Ever Given im Hafen von Felixstowe

Ever Given im Hafen von Felixstowe: Die Frachtkunden sollen einen Teil des Millionenschadens tragen. (BIld: harlequin9 - stock.adobe.com)

| von Dörte Neitzel

Die Erleichterung war groß, als es am 29. März 2021 hieß: Das Containerschiff Ever Given ist wieder frei, der Suezkanal kann wieder befahren werden. Doch auf die Freude am geplatzten Havarieknoten folgte das böse Erwachen.

916 US-Dollar verlangte die ägyptische Kanalbehörde vom japanischen Eigner des Transportschiffs, Shoei Kisen. Und auch das nicht im Nachhinein, sondern pronto. In der Summe sind nicht nur die Kosten für die Bergungsarbeiten enthalten, sondern auch Reputationsschäden und die Gewinnausfälle durch den versperrten Kanal.

Der Frachter darf nicht weiterfahren, bis die Summe überwiesen ist, daher hat die Kanalbehörde das Schiff am 13. April zur Sicherheit beschlagnahmt. Und das ist - Stand 5. Mai 2021 - immer noch der Fall. Bis heute liegt die Ever Given mit ihren 20.000 Containern im Großen Bittersee zwischen dem nördlichen und dem südlichen Teil des Suezkanals fest.

Darunter sind acht Container, die für eine Spedition im Großraum Karlsruhe gedacht sind. Sie enthalten wichtige Maschinenteile, auf die Mittelständler der Region seit Wochen warten. Auch Aldi soll laut dem Wall Street Journal auf Lieferungen im Non-Food-Bereich warten.

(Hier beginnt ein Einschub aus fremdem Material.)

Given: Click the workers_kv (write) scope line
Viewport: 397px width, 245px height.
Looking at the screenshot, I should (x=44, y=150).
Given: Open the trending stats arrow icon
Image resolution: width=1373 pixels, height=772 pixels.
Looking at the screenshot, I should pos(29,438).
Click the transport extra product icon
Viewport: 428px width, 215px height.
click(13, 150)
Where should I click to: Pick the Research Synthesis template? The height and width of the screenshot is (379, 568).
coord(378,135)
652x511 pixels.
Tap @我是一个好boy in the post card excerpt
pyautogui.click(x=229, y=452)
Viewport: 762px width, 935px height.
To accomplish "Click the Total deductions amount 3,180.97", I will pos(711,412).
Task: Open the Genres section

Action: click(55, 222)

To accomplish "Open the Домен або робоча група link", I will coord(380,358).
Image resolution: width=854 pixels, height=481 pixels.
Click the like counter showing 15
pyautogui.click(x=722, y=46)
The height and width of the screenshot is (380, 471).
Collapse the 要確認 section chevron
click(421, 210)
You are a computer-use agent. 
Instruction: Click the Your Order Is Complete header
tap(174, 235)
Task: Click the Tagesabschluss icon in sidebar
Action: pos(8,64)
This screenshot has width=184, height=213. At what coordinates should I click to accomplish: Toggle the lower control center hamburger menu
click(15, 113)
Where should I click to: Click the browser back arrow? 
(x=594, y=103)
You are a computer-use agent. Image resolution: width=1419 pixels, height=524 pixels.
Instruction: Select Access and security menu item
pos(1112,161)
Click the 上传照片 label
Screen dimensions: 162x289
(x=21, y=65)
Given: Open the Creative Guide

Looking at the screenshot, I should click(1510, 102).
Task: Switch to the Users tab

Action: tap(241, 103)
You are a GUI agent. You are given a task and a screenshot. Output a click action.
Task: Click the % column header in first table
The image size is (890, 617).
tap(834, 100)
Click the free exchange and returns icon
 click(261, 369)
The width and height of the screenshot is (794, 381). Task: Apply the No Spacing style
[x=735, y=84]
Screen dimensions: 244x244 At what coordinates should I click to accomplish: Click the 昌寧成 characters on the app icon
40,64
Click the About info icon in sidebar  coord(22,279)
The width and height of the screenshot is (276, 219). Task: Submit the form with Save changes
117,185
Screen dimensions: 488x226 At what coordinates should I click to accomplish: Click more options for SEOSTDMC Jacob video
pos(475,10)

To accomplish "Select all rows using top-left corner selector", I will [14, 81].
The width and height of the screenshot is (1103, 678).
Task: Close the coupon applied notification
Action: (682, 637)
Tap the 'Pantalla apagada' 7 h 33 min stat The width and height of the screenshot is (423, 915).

Der Discounter Lidl hat eine aktuelle Aktion mit Wassersportartikeln mit Verweis auf die Suez-Havarie abgesagt. Auf die beworbenen Stand-up-Paddleboards (SUP) warteten die Kunden vergeblich.

Nun hat der Eigner eine sogenannte Havarie grosse gemeldet, also eine Große Haverei. Dieses Verfahren sorgt dafür, dass sich die Eigentümer einer Schiffsladung an entstandenen Schäden beteiligen müssen. Eine Londoner Anwaltskanzlei soll im Auftrag von Shoei Kisen dafür sorgen, dass die Importeure eine Sicherheitsleistung für ihre Waren stellen. Für viele Händler kann das richtig teuer werden.

Was ist eine Havarie grosse?

Eine Havarie grosse, auch Große Haverei oder General Average genannt, ist ein sehr altes Verfahren im Seerecht.

Es regelt Schäden, die während des Transports entstehen. Danach müssen sich sowohl der Schiffseigner als auch die Eigentümer der Ladung an entstandenen Rettungskosten und weiteren Schäden beteiligen - und zwar proportional zum Wert ihrer jeweils transportierten Waren. Die Grundidee dahinter ist, dass Rettungsmaßnahmen, die allen zugutekommen, auch gemeinschaftlich von allen Beteiligten getragen werden.

Rechtlich ist die Havarie grosse in den §§ 588-595 HGB geregelt. Weigern sich die Frachtkunden, ihren Anteil zu zahlen, kann die Reederei die beförderten Waren als Pfand nutzen.

Dieses Verfahren ist in der Regel Teil des Frachtvertrags. Klassische Gründe für eine Havarie grosse sind meist eine Strandung, Feuer oder das Leckschlagen des Schiffs.